- The Washington Times - Sunday, July 15, 2001

DALLAS — An American businessman, held prisoner for 77 days in a small, sweltering prison in Ojinaga, Mexico, on a highly questionable murder charge, was released Friday evening and yesterday celebrated with hundreds of family members and friends who had vigorously campaigned for his release.
“I thank God for my release and for the incredible show of support from friends on both sides of the border,” Jesus Herrera said after an appeals court judge in Chihuahua, the state capital, ruled there was insufficient evidence against him.
“I’m still in shock,” said Mr. Herrera, 42, who was arrested April 29 as he visited Ojinaga — directly across the International Bridge from Presidio, Texas — to see friends. He said the incarceration had “turned my life upside down. It was a great injustice.”
Police in Ojinaga said Mr. Herrera shot and killed a crusading Mexican reporter, Jose Luis Ortega Mata, on a darkly lit street on Feb. 19. Mr. Ortega had written several stories about leading drug traffickers in the area for Seminario Ojinaga (Ojinaga Weekly). They said they had two eyewitnesses.
The main witness was a heroin-addicted prostitute, Guadalupe Valenzuela, who described the killer as a short, dark-skinned man with a mustache. Mr. Herrera is tall, slender and light-skinned.
A few days after Mrs. Valenzuela’s statement, the police chief in Ojinaga, Ramon Cardona, released jail logs that proved Mrs. Valenzuela had been in police custody that night and could not have witnessed the slaying.
A second witness later recanted, claiming that he had been bribed by a police official — not Mr. Cardona — to bolster the statement.
As the days went on, protesters from both sides of the border bombarded legislators, picketed at the bridge and lobbied human rights and journalism groups for justice for “Junie,” as Mr. Herrera is known.
Once the bridge was closed for five hours with more than 250 sign-carrying demonstrators angrily telling Mexican officials that Ojinagans would no longer be allowed to cross to shop in Presidio. Mr. Herrera sent a written note out, asking his backers to disassemble, saying he feared retaliation.
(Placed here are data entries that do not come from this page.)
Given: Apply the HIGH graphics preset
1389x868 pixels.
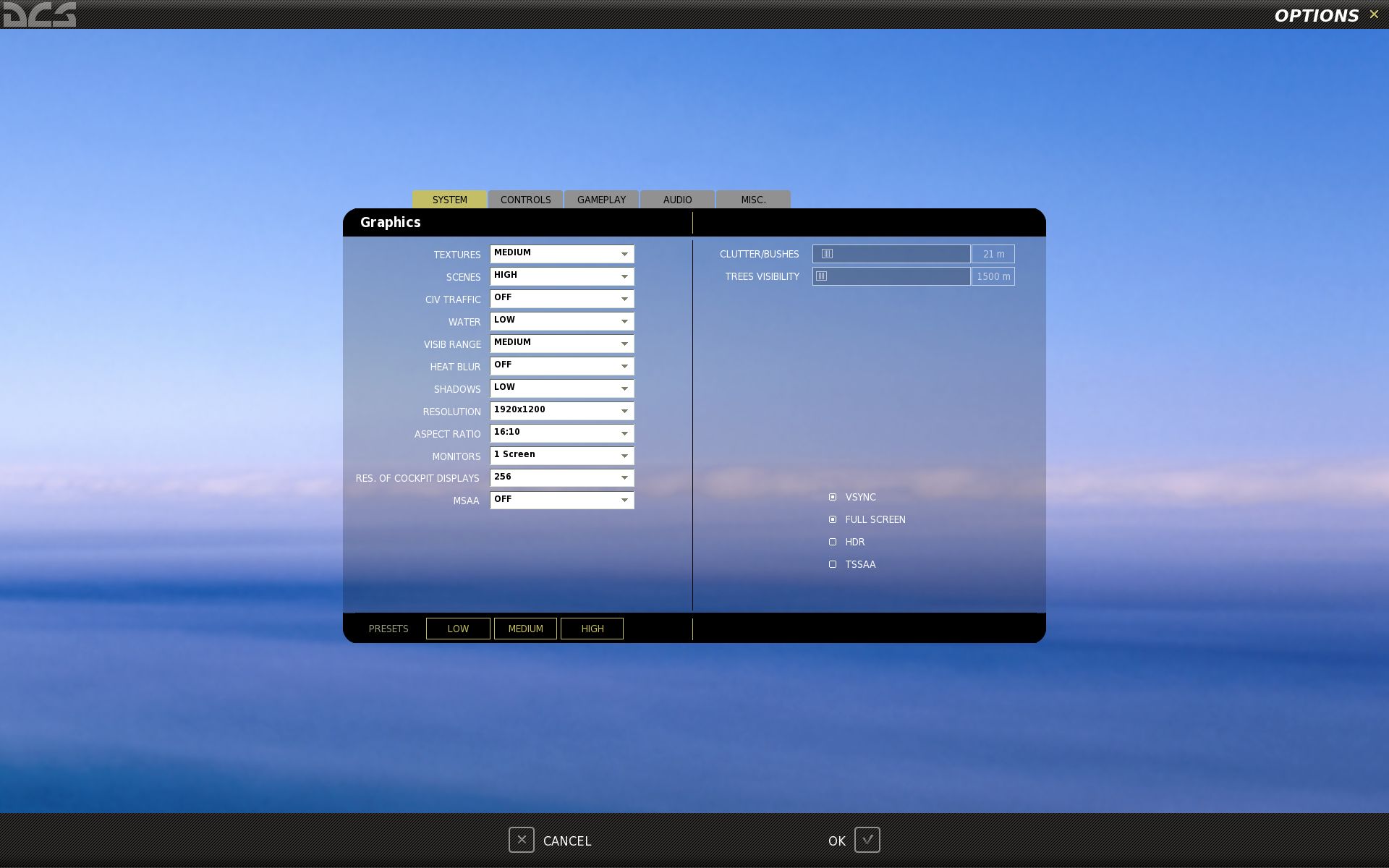Looking at the screenshot, I should pos(592,629).
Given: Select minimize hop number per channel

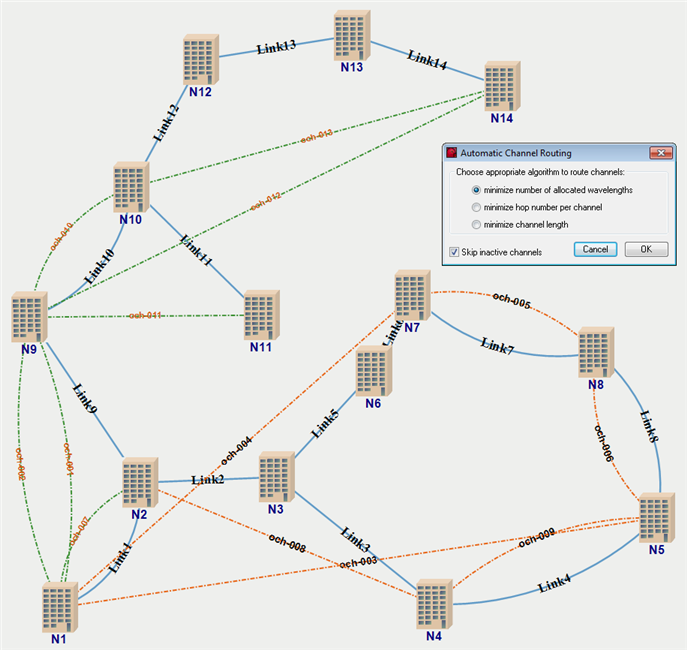Looking at the screenshot, I should pos(476,207).
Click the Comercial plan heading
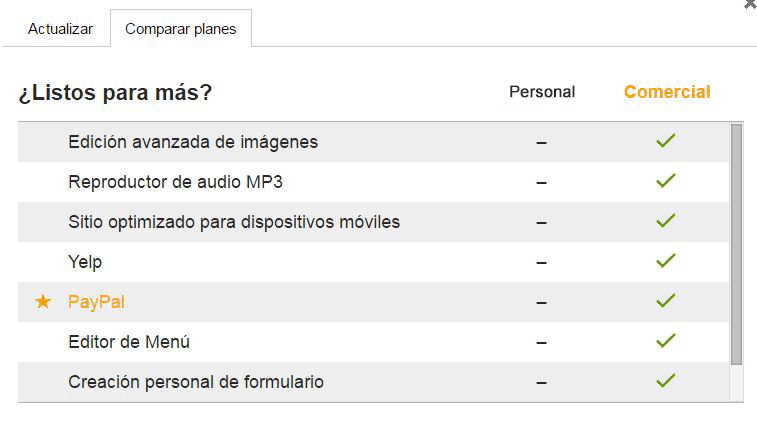The image size is (757, 426). pos(667,92)
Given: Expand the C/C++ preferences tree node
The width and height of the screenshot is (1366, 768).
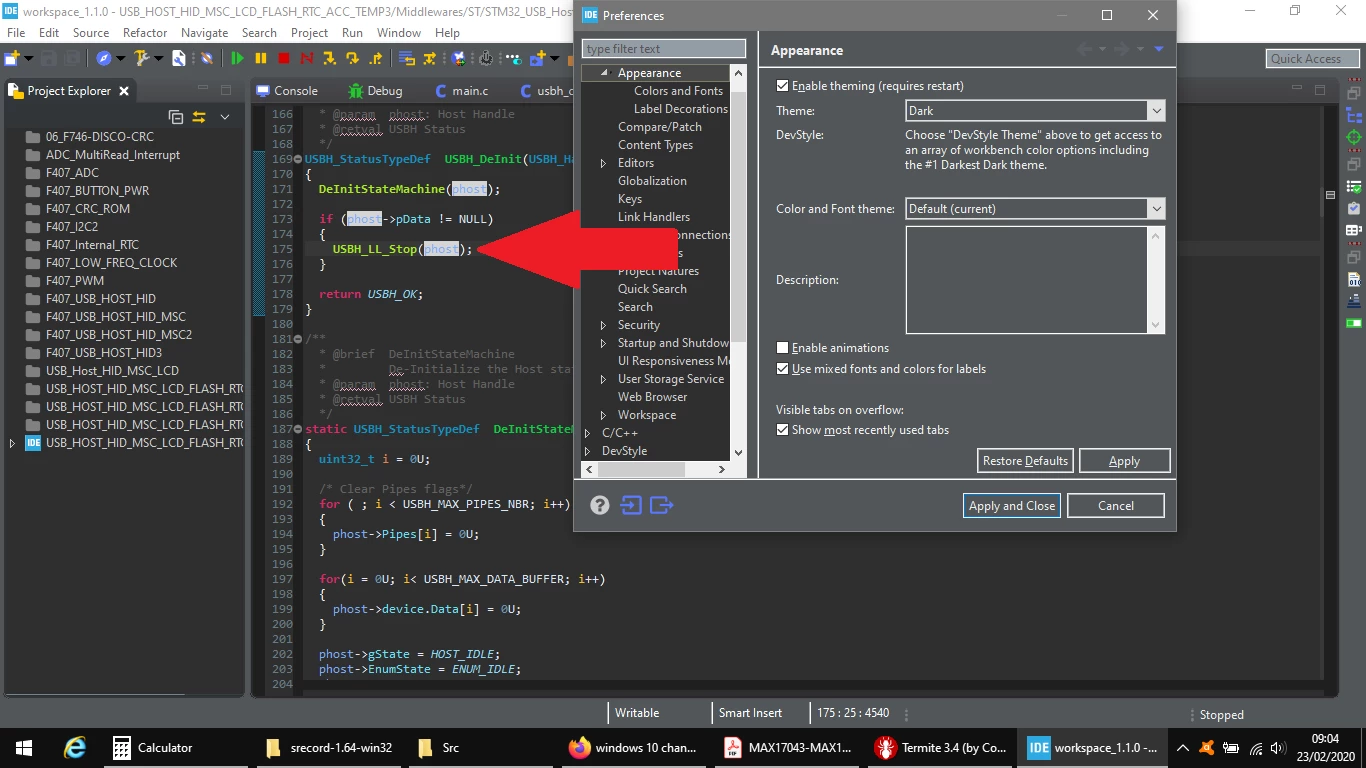Looking at the screenshot, I should pos(588,433).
“I don’t know how they can keep holding me,” Mr. Herrera told The Washington Times by phone a few weeks ago after one of several court hearings ended with no change in his status.
“It’s a terrible thing to be in jail,” he said yesterday. “I’ve never committed a crime, never been arrested in my whole life.”
Under Mexican law, an accused person must prove his innocence — unlike the U.S. system of justice, which treats a person as innocent until proven guilty.
Enjoying his first day of freedom since April, Mr. Herrera said he would appreciate life more than before.
Would he venture back across the border soon?
“Sure,” he replied quickly. “I have lots of friends there. I have done nothing illegal so why wouldn’t I feel free to go over to OJ?”